begin Text segment

We encouraged service owners and teams to use Prometheus native libraries to generate application metrics rather than using other metric facades. This avoids potentially inconsistent behavior stemming from how facade systems implement Prometheus paradigms such as histograms or summaries.

Exporters

Where the service or component is not fully controlled by the owner, it may be necessary to export Prometheus metrics via a function-specific exporter. The community offers many exporters that can be leveraged to provide high-quality metrics from non-native sources.  As one of many examples, we include the JVM Prometheus exporter in our base images; service owners can enable the JVM metrics using the exporter. Similar exports are deployed for many databases and infrastructure components throughout DoorDash.

Metrics Collection

There are a number of distinct use cases for metrics collection: 

  • Kubernetes collection: The metrics collector is deployed as a DaemonSet on each Kubernetes node to scrape targets that are determined to be local based on annotations maintained in the Kubernetes configuration for service discovery. Because most microservices in DoorDash are deployed in Kubernetes clusters, this represents the vast majority of metrics collection by volume.

end Text segment

▸ Exercises
a - Using the text on Prometheus metrics, decide whether each statement agrees with it, answering yes or no and quoting the text's deciding words. (i) The JVM Prometheus exporter is included in base images. (ii) The metrics collector runs as a single instance per Kubernetes cluster. (iii) Teams were urged to prefer metric facades over Prometheus native libraries.
b - List every kind of system or component that the text on Prometheus metrics says has an exporter included or deployed for it.

begin Raw data

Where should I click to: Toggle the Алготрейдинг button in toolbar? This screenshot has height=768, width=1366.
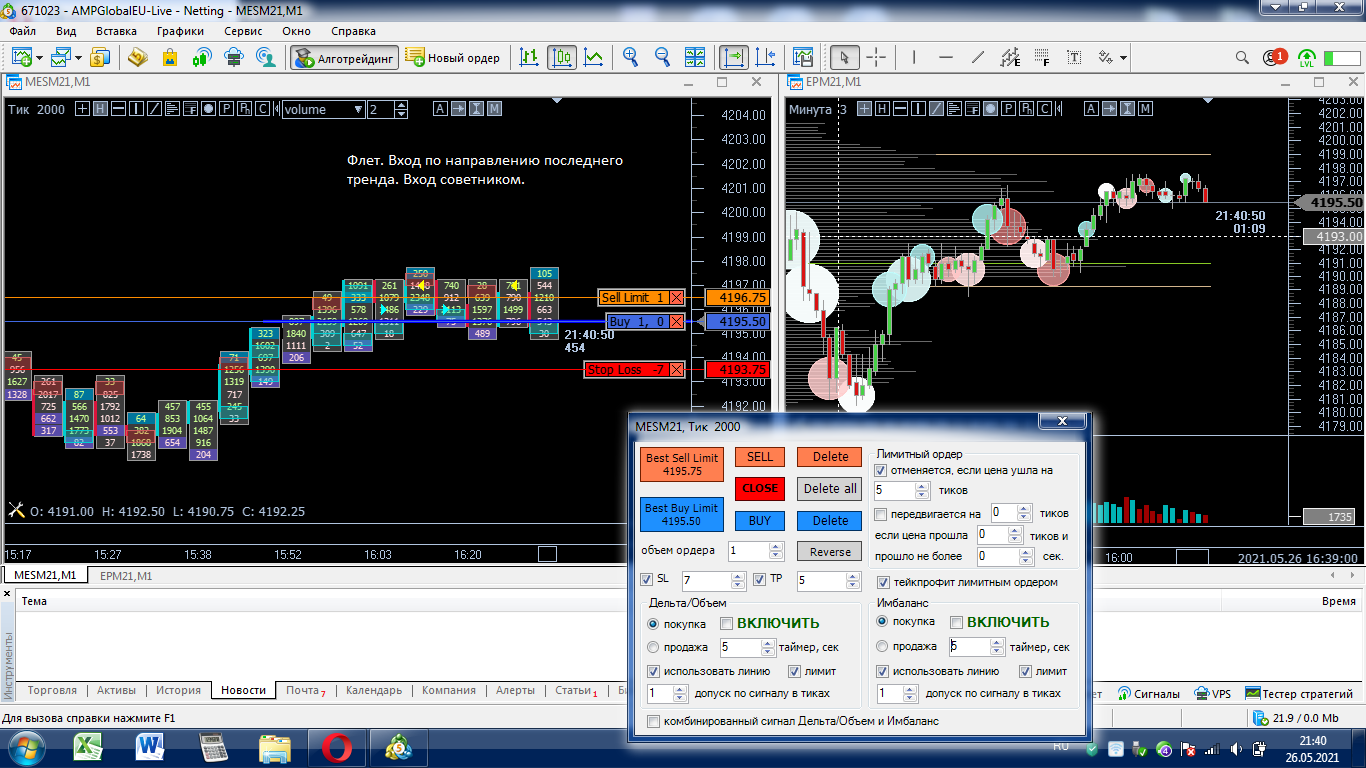pyautogui.click(x=344, y=58)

end Raw data

▸ Exercise answers
a -
(i) Yes: "we include the JVM Prometheus exporter in our base images"
(ii) No: "The metrics collector is deployed as a DaemonSet on each Kubernetes node"
(iii) No: "use Prometheus native libraries to generate application metrics rather than using other metric facades"

b -
- The JVM
- Databases
- Infrastructure components